Section 5 - Hello World#

Introduction#

In this section we will be following along with and completing course material from the Pentester Academy’s SecurityTube Linux Assembly language Expert 64 Bit course. The second assignment is writing a Hello World program in 64 Bit assembly language. It is to be coded, assembled, linked and run. Execution is then to be monitored via GDB. We will use the GEF add-on for GDB to enhance the visual presentation from GDB.

Project code is contained in my github.

Lesson Content#

The Program helloworld.asm#

The screenshot below displays the contents of the program helloworld.asm. The program contains a string called hello_world that holds the string Hello World to the SLAE-64 Course. A new line is added by appending the 0x0a ASCII character. We need to assemble, link, run and instruction step this program in GDB.
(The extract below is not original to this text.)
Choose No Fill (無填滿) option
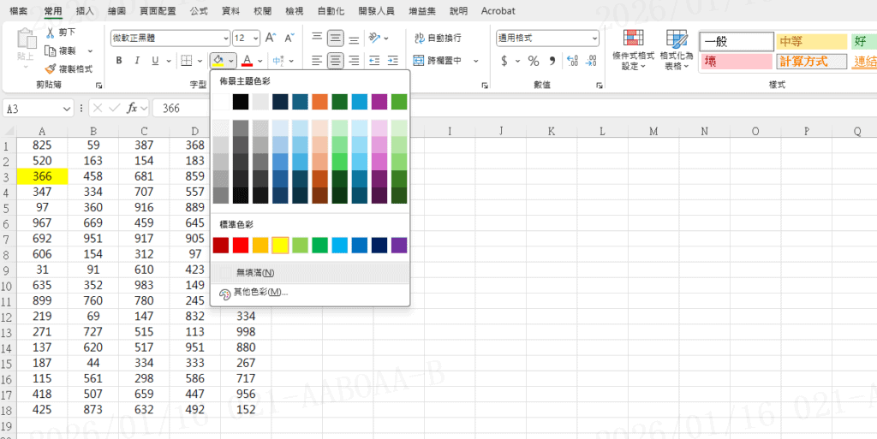This screenshot has height=439, width=877. (254, 272)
The program *helloworld.asm*

Fig. 59 The program helloworld.asm#

Assembling, Linking and Running the Program helloworld.asm#

The program is assembled with:

$ nasm -felf64 helloworld.asm -o helloworld.o

And linked with:

$ ld helloworld.o -o helloworld

We then run the executable and look at it’s objdump. The results of these operations is shown below:

Assembling, Linking and Executing the Program *helloworld

Fig. 60 Assembling, Linking and Executing the Program helloworld.asm#

In the above screenshot, we assemble and link the program. We then use the objdump tool to look at the opcodes within the .text section by using the -d switch. Finally the program is run using:

$ ./helloworld

The ./ is needed because the executable is not in a directory listed in the PATH environment variable.
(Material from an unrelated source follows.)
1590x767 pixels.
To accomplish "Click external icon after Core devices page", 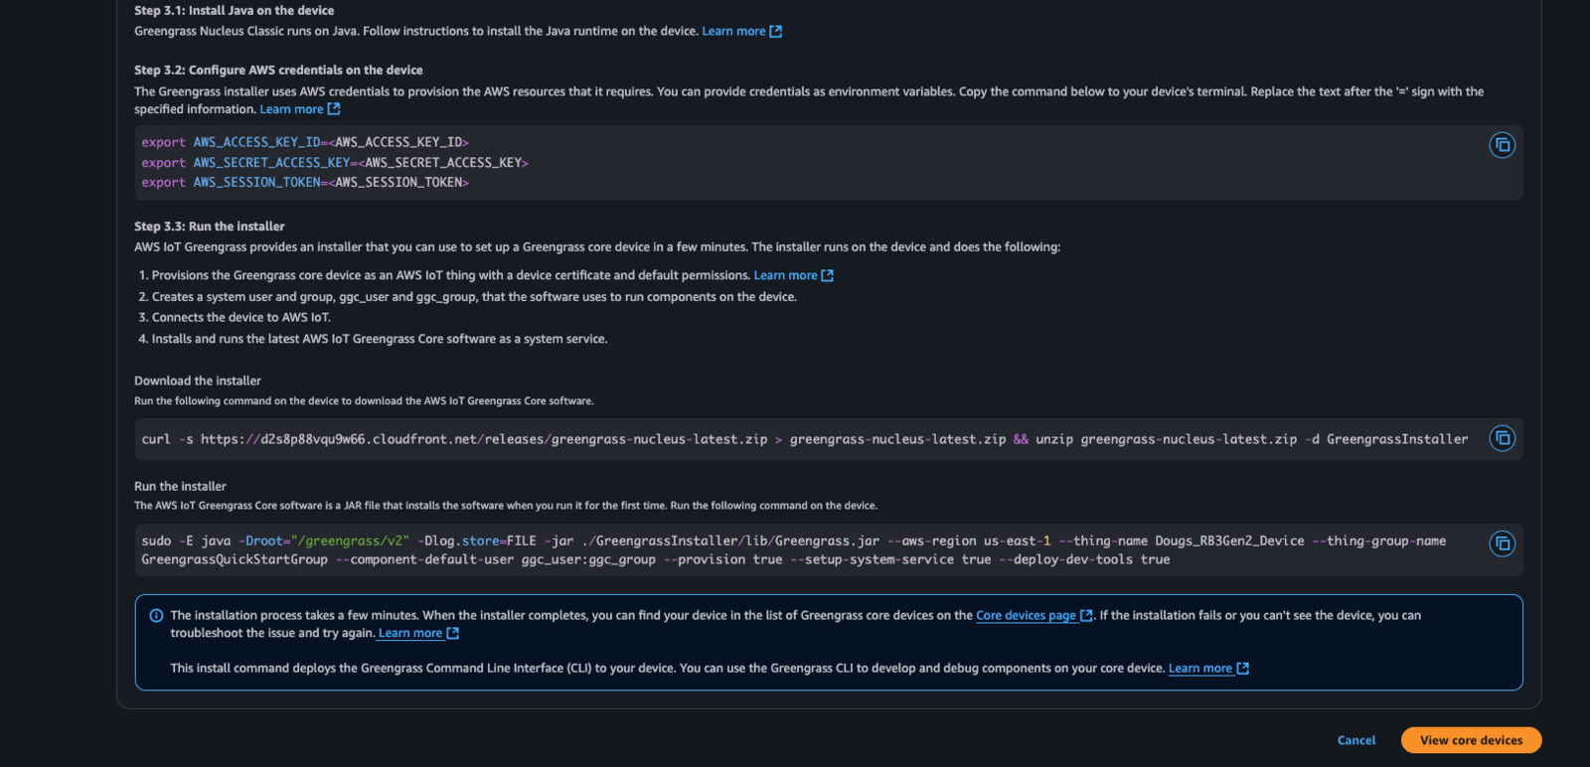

In the objdump of the executable, we notice large amounts of null bytes (i.e. 00). These are not good for shellcode, since in many cases, a victim process encountering a null byte as input understands the null byte as an end of the input. This would prematurely end the victim program from receiving all of the shellcodes contents.

In further videos in this course, the instructor shows how to remove these null bytes, while still maintaining the same functionality in the executable.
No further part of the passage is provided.